典型的なのは、多趣味な人である。多趣味な人は、何をするにしても抵抗がなく、受け入れ、とにかくやってみる。色々なものに対して、楽しみを見出し、興味をもてる。こういう人であれば、多少の嫌なことがあっても、他に楽しみがあるから、気を紛らすこともできる。
人間関係でも同じだ。友人が多い人は、多少の人間関係の軋轢では動じない。これに対し、交友関係が狭いと、必然的に関係が重くなり、ドロドロしやすくなる。
開放的であると薄くなる
であれば、ものであれ人であれ、関係は多く持った方がいいのか。精神衛生上はそうだろう。
だが、多趣味の人がどれも中途半端になり、友人の多い人が深い付き合いを持ちにくいように、関係に開放的であると、自分の興味関心が分散し、深まっていかないということにもなる。
深まらないからこそ、澱まないし、ドロドロしないのだが、そのままでは、知識も、技術も、人間性も磨かれない。多くの関係が薄く、分散したまま、それが自分に統合され、血肉にはならない。要は、人間的に薄っぺらくなってしまう。
健全に深くなるために
①関係に核をもつ
何か一つのものだけに集中し、そればかりと関係すると、新しい風が吹き込まず、鬱屈する。かといって、次から次へと新しいものに手を出していると、刹那的で、中途半端になる。
とすれば、何かに集中しつつ、その周辺を探索するような遊び心があるといいだろう。
たとえば、あるアイドルグループのことが好きになったとして、そのグループの誰かだけにどんどん集中して好きになっていってしまい、他のメンバーや曲、あるいは他のグループを視界から外していってしまうと、歪んだ執着的な愛に発展しがちだろう。
そうではなく、あくまでもそのメンバーを興味の中心核にしつつ、そのメンバーとのつながりで、他のメンバーやグループ、楽曲などに関心を広げていく。
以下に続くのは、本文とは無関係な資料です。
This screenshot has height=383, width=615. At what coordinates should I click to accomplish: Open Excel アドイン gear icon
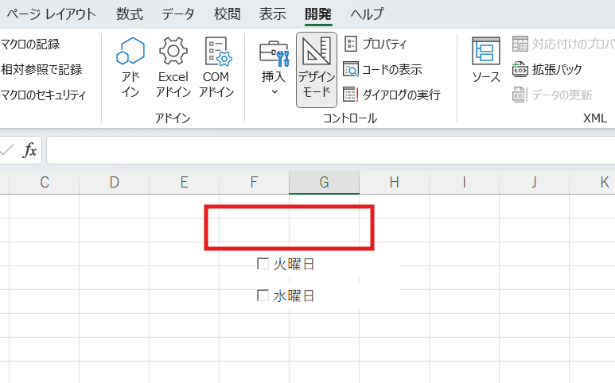(173, 54)
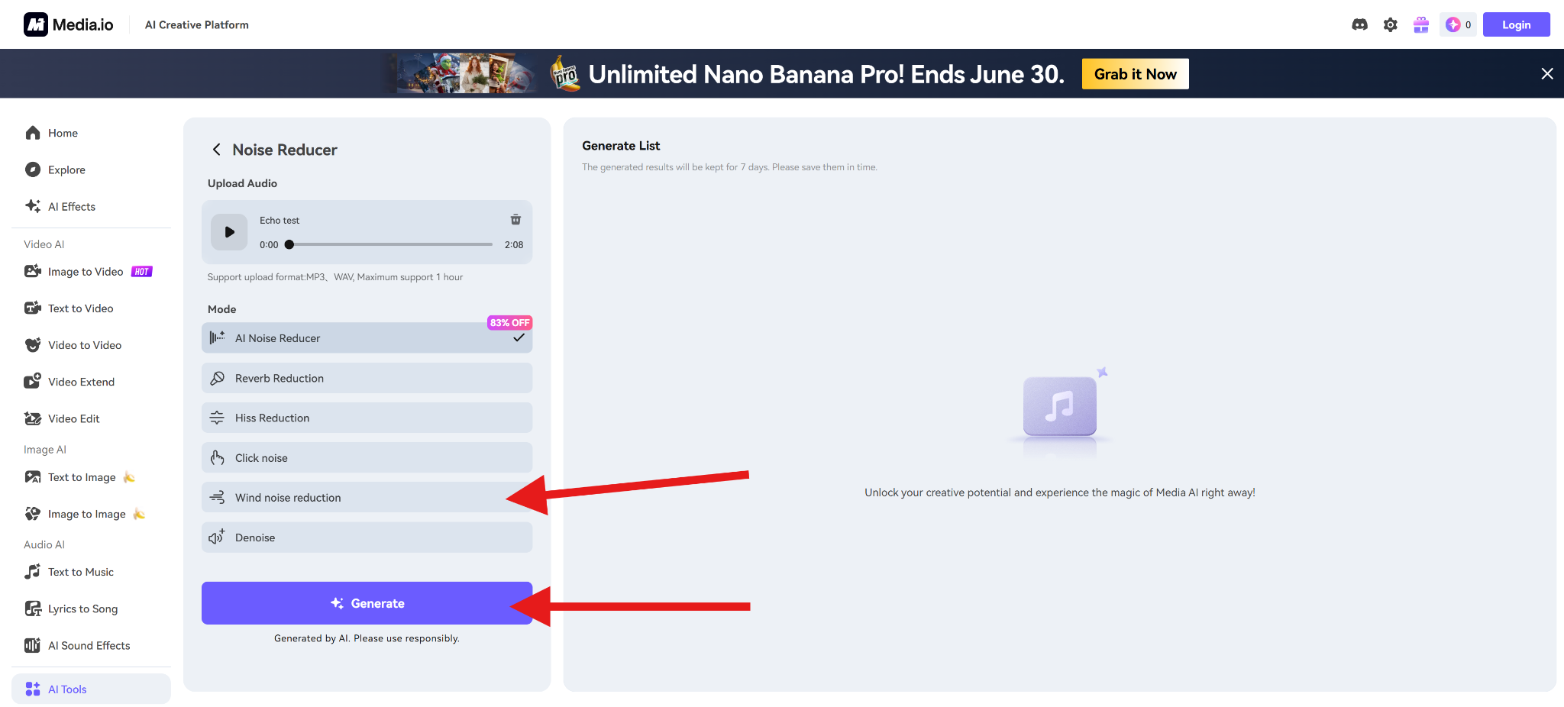Screen dimensions: 1564x707
Task: Pick the Hiss Reduction mode
Action: [x=367, y=418]
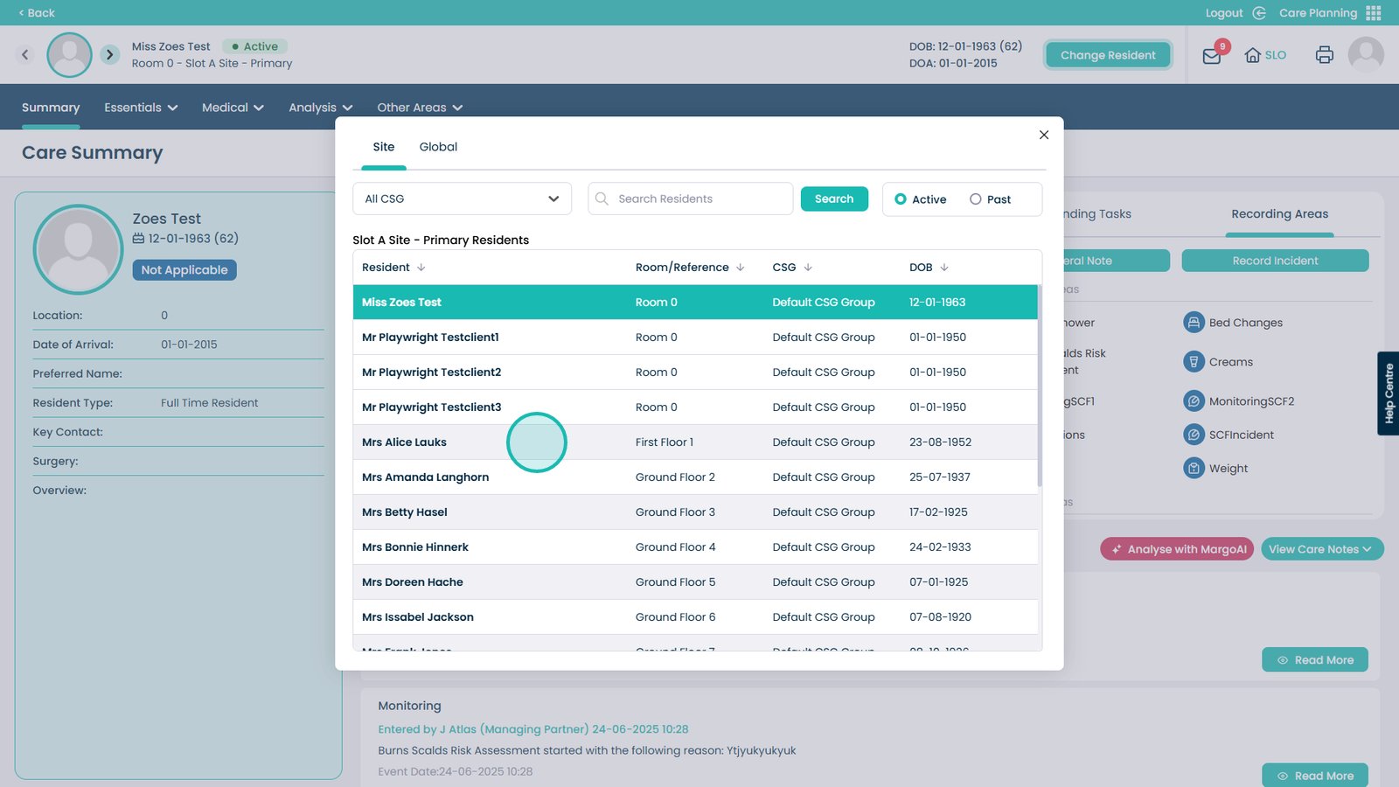Select the Past residents radio button

976,199
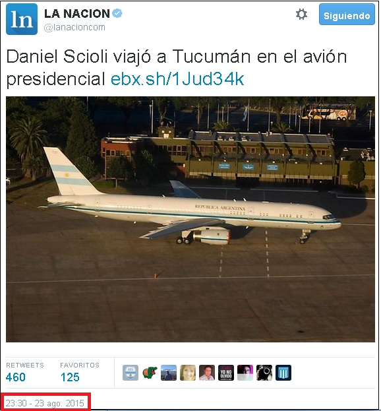View the 460 retweets list

16,377
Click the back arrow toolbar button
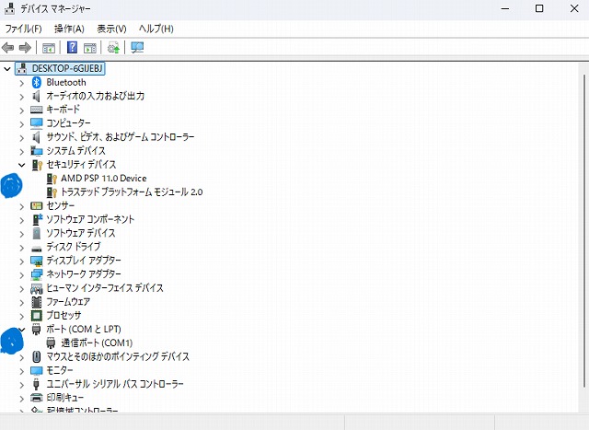The height and width of the screenshot is (430, 589). pos(8,47)
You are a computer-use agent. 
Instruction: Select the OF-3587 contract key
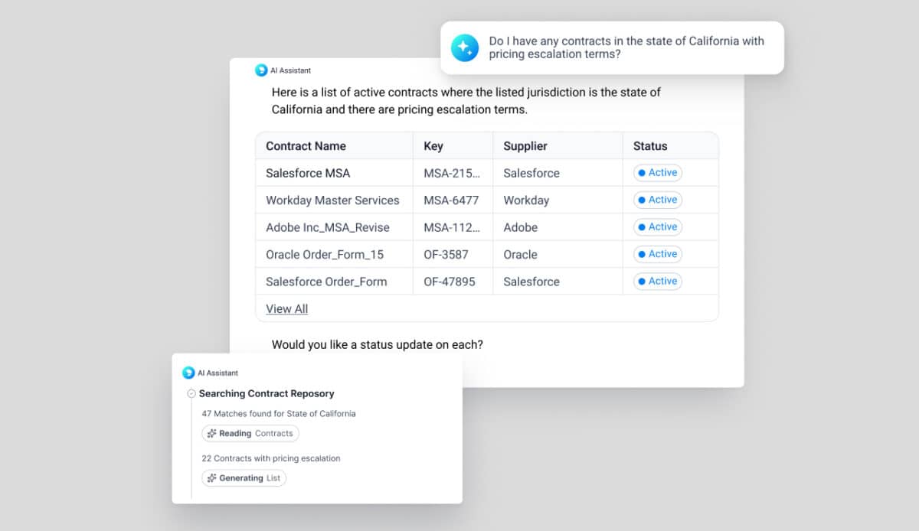(x=446, y=255)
こうすれば、興味の中心を保ちつつ、他のことへの関心も深められる。そして、その他への関心が、中心の理解を深めるという一石二鳥になるのだ。
『思考の整理学』という本にも、一つのことだけを研究するよりも、関心を広げ、それを互いに結びつける研究の方が、実りのある研究になると書かれている。
また、芸人のタモリ氏も、「面白いことは周りにある。やる気のあるやつは中心しか見ないから面白くない」といった意味のことを言っている。
いずれにせよ、何かに真に精通するためには、その周辺にも関心をもてるような知的な余裕が必要なのだろう。
②関係に縛られない
中毒や依存は、自分ではコントロールできなくなった対象との関係のことだ。言うまでもなく、そういった関係は、精神的に良くない。
あくまでも、関係の最終的な主体は、自分であるべきなのだ。自分がまず最初にあって、その自分が他のものや人と関係を結んでいる。そして、それを肯定できる。こうでなければ、自分がその関係に縛られていることになる。
時に、熱中し、文字通り無我夢中になることもあるだろうが、そういった自分を同時に肯定できていなければならない。
まとめ
要するに、周りの存在に一喜一憂しないしなやかな強さ、あるいはゆとりが必要なのだ。そのための関係構築の方法について、この記事では考えてみた。言うは易し行うは難しだが、こういったことを整理しておくことは大事だろう。